### TASK STATEMENT
Output these lines as a numbered list, skipping any blank lines, and include every one of the records.

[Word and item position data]
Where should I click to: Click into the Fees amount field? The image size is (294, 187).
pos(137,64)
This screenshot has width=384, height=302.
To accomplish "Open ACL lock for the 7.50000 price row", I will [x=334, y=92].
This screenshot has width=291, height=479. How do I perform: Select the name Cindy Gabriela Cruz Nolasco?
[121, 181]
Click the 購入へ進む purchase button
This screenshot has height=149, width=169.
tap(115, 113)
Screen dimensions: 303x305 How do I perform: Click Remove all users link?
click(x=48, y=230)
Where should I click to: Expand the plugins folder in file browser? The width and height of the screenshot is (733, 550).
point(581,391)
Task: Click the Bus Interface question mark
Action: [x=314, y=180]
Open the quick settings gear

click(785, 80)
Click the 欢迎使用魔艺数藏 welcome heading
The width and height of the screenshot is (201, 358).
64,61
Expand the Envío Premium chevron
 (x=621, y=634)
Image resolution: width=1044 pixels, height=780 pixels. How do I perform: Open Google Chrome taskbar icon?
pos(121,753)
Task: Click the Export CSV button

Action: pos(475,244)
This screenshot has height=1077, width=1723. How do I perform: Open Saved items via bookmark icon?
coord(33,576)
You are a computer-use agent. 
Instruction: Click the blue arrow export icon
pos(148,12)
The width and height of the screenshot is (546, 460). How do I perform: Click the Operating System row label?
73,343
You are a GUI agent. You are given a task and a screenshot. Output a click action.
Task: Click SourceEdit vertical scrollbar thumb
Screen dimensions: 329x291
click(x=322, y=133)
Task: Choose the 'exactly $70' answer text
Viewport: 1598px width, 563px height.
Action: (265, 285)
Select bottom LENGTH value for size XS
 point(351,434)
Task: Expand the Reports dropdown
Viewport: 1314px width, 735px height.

### ANSWER TO THIS PROBLEM
1. Where should I click to: Click into the Fees amount field? The image size is (294, 187).
2. pos(137,64)
3. This screenshot has width=384, height=302.
4. To accomplish "Open ACL lock for the 7.50000 price row", I will [x=334, y=92].
5. This screenshot has width=291, height=479. How do I perform: Select the name Cindy Gabriela Cruz Nolasco?
6. [121, 181]
7. Click the 購入へ進む purchase button
8. This screenshot has height=149, width=169.
9. tap(115, 113)
10. Screen dimensions: 303x305 How do I perform: Click Remove all users link?
11. click(x=48, y=230)
12. Where should I click to: Expand the plugins folder in file browser? The width and height of the screenshot is (733, 550).
13. point(581,391)
14. Task: Click the Bus Interface question mark
15. Action: [x=314, y=180]
16. Open the quick settings gear
17. click(785, 80)
18. Click the 欢迎使用魔艺数藏 welcome heading
19. The width and height of the screenshot is (201, 358).
20. 64,61
21. Expand the Envío Premium chevron
22.  (x=621, y=634)
23. Image resolution: width=1044 pixels, height=780 pixels. How do I perform: Open Google Chrome taskbar icon?
24. pos(121,753)
25. Task: Click the Export CSV button
26. Action: pos(475,244)
27. This screenshot has height=1077, width=1723. How do I perform: Open Saved items via bookmark icon?
28. coord(33,576)
29. You are a computer-use agent. 
30. Instruction: Click the blue arrow export icon
31. pos(148,12)
32. The width and height of the screenshot is (546, 460). How do I perform: Click the Operating System row label?
33. 73,343
34. You are a GUI agent. You are given a task and a screenshot. Output a click action.
35. Task: Click SourceEdit vertical scrollbar thumb
36. Screen dimensions: 329x291
37. click(x=322, y=133)
38. Task: Choose the 'exactly $70' answer text
39. Viewport: 1598px width, 563px height.
40. Action: (265, 285)
41. Select bottom LENGTH value for size XS
42.  point(351,434)
43. Task: Expand the Reports dropdown
44. Viewport: 1314px width, 735px height.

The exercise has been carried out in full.